START MATERIAL FOR THE TASK

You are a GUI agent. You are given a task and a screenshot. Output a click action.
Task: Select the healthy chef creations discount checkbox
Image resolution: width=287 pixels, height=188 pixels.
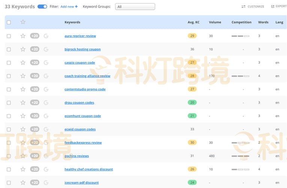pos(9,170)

END MATERIAL FOR THE TASK
START MATERIAL FOR THE TASK

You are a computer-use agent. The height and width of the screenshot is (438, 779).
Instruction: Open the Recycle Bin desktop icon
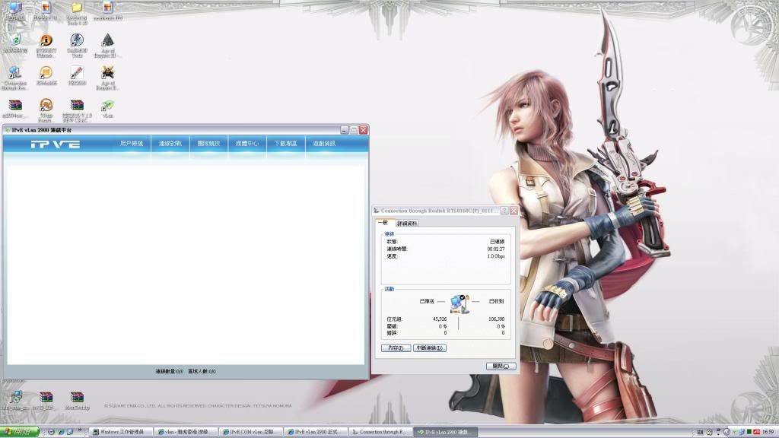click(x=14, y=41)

END MATERIAL FOR THE TASK

◆ **EXERCISE GOAL**
Which of the lines above include the word "agent"? Copy each of them.

◆ **YOUR SOLUTION**
You are a GUI agent. You are given a task and a screenshot. Output a click action.
You are a computer-use agent. The height and width of the screenshot is (438, 779).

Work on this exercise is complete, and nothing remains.